Turkey – Lives In Transition
Turkey is not only divided as a country between the western and eastern cultures, but a rift goes right through the middle of it because of its rapid, and uneven, development to become an industrial nation. Continued economic growth of nearly 8% means that centres of industry and trade are developing a break-neck speed, while time, and progress, stand still in rural communities. The consequences of this transition are most visible in its economic and geographical form: young Turks leaving their villages to take on one of the many available jobs in the city while the government is frantically trying to keep up with this economic migration by building colossal housing estates that can accommodate hundres of thousands.
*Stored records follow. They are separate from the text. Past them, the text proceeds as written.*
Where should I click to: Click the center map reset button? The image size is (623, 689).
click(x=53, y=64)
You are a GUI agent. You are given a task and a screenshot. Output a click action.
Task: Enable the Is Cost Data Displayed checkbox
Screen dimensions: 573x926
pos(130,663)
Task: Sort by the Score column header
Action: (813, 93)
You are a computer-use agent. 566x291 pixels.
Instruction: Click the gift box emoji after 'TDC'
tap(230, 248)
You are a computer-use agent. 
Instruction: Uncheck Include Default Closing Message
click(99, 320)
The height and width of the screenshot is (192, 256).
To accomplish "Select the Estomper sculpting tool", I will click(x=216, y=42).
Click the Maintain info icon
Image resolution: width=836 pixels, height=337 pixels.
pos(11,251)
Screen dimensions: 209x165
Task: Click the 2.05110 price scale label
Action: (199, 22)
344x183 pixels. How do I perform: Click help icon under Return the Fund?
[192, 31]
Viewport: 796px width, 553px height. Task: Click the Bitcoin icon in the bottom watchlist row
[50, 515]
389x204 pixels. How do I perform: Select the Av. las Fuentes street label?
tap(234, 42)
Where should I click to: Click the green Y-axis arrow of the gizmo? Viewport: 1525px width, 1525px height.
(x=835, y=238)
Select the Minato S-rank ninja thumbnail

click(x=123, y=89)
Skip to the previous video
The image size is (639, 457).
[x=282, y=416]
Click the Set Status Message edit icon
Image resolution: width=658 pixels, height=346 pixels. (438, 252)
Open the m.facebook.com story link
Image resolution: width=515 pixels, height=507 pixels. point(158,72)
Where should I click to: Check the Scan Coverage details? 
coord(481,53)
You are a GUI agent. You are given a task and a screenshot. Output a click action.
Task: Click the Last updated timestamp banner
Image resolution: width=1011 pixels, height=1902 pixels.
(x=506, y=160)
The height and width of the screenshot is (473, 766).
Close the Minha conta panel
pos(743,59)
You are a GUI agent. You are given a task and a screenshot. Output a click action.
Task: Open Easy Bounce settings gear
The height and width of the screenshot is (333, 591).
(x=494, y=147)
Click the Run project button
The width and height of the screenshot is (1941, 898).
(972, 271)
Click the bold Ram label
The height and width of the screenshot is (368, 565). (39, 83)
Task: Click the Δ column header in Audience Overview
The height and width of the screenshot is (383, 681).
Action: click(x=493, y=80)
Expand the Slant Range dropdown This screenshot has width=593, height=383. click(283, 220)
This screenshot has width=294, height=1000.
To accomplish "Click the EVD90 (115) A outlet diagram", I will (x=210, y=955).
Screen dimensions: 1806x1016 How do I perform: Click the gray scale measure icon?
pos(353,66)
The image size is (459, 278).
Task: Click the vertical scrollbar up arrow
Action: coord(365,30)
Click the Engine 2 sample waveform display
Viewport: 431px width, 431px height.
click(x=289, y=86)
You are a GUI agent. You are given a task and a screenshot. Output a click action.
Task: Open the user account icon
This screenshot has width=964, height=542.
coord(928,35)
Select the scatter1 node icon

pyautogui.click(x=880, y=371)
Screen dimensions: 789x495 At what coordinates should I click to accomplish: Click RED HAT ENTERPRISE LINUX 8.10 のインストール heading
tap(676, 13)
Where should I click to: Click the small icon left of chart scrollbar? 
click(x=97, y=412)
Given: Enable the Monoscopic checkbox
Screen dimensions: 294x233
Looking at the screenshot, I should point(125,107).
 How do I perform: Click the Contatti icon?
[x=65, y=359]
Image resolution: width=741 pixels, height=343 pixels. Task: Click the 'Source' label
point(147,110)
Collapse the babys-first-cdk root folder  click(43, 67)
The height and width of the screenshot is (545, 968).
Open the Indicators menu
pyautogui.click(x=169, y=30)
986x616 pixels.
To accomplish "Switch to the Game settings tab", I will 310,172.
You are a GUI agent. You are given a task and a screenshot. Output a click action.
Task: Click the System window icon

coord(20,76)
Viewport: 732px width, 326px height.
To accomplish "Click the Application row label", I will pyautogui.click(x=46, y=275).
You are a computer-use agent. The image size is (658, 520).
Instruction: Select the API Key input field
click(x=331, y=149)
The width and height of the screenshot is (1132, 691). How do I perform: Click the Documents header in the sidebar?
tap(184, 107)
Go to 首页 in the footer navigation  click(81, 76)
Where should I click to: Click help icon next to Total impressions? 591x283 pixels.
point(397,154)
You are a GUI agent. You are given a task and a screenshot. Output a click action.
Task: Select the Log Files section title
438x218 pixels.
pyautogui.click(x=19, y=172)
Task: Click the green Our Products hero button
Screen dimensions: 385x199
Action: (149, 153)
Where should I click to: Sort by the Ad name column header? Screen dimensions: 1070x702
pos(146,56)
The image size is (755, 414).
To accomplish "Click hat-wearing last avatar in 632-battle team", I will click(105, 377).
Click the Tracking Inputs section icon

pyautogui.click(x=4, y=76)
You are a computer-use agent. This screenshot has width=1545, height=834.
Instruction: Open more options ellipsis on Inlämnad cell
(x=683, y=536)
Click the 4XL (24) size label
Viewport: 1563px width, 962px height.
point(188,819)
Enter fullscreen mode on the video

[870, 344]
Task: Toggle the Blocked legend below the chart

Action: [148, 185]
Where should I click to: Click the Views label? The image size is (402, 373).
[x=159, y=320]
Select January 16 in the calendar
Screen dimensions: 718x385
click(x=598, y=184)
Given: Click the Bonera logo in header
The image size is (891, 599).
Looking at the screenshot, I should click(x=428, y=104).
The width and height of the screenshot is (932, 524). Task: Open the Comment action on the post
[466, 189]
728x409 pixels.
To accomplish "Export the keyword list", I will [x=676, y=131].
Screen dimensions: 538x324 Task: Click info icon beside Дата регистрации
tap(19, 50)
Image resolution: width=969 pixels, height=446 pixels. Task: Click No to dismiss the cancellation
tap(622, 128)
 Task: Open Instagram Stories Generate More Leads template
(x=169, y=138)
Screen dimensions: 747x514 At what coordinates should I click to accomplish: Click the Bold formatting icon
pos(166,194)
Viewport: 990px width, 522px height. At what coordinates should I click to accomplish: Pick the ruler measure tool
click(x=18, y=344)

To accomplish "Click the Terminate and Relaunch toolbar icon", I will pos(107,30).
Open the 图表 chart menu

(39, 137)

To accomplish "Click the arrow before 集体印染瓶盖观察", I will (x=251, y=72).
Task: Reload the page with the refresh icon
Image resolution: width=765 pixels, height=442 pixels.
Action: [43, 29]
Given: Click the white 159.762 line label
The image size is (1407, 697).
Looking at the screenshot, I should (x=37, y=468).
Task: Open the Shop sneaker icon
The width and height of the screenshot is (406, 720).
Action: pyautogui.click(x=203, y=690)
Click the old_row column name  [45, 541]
However, Turkey’s transition goes far beyond the visible – the whole Turkish way of life is under attack. Religion and tradition are crumbling, women are discovering their rights and finding their voice, busy bazaars are being replaced by glass-and-concrete shopping malls. In the streets of Istanbul, homosexuality is starting to make first public appearances.
Life is good among the super rich Istanbullus who display their newly-found wealth willingly. Money is no object for many Turks in the overpriced shopping malls of Taksim. The mix of traditionalism and unbridled consumerism suggests a comparison with Beirut. After a hard day of shopping, dinner is served at one of the suave and lavish eateries while male belly dancers wiggle their bodies between tables.